Output every entry exactly, from the first line to the last.
***** Data shown *****
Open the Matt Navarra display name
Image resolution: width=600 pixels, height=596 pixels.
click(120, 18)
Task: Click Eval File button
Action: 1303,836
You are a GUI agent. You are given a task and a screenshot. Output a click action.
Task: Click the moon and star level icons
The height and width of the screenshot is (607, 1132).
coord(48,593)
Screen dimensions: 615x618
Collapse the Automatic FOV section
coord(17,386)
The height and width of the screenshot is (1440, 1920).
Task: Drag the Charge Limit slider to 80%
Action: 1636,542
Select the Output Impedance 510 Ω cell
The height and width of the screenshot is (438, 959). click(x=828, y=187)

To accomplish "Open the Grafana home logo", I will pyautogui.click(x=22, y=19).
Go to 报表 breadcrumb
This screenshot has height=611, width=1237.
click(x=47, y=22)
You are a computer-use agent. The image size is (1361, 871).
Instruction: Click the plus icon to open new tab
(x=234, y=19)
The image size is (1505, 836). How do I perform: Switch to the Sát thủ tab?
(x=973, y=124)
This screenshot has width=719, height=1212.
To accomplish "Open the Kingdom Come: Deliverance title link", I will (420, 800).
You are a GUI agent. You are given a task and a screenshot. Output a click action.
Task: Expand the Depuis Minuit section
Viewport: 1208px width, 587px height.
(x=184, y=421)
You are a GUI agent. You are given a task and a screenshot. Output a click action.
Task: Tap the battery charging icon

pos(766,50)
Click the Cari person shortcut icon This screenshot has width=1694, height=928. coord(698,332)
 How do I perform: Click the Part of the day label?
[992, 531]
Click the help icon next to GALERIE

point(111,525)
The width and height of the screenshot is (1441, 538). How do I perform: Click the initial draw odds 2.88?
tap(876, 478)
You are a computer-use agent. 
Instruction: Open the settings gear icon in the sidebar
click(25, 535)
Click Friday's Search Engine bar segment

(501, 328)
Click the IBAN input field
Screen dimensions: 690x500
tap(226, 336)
*****
Response
Open the Matt Navarra display name
Image resolution: width=600 pixels, height=596 pixels.
click(120, 18)
Task: Click Eval File button
Action: 1303,836
You are a GUI agent. You are given a task and a screenshot. Output a click action.
Task: Click the moon and star level icons
The height and width of the screenshot is (607, 1132).
coord(48,593)
Screen dimensions: 615x618
Collapse the Automatic FOV section
coord(17,386)
The height and width of the screenshot is (1440, 1920).
Task: Drag the Charge Limit slider to 80%
Action: 1636,542
Select the Output Impedance 510 Ω cell
The height and width of the screenshot is (438, 959). click(x=828, y=187)

To accomplish "Open the Grafana home logo", I will pyautogui.click(x=22, y=19).
Go to 报表 breadcrumb
This screenshot has height=611, width=1237.
click(x=47, y=22)
You are a computer-use agent. The image size is (1361, 871).
Instruction: Click the plus icon to open new tab
(x=234, y=19)
The image size is (1505, 836). How do I perform: Switch to the Sát thủ tab?
(x=973, y=124)
This screenshot has width=719, height=1212.
To accomplish "Open the Kingdom Come: Deliverance title link", I will (420, 800).
You are a GUI agent. You are given a task and a screenshot. Output a click action.
Task: Expand the Depuis Minuit section
Viewport: 1208px width, 587px height.
(x=184, y=421)
You are a GUI agent. You are given a task and a screenshot. Output a click action.
Task: Tap the battery charging icon

pos(766,50)
Click the Cari person shortcut icon This screenshot has width=1694, height=928. coord(698,332)
 How do I perform: Click the Part of the day label?
[992, 531]
Click the help icon next to GALERIE

point(111,525)
The width and height of the screenshot is (1441, 538). How do I perform: Click the initial draw odds 2.88?
tap(876, 478)
You are a computer-use agent. 
Instruction: Open the settings gear icon in the sidebar
click(25, 535)
Click Friday's Search Engine bar segment

(501, 328)
Click the IBAN input field
Screen dimensions: 690x500
tap(226, 336)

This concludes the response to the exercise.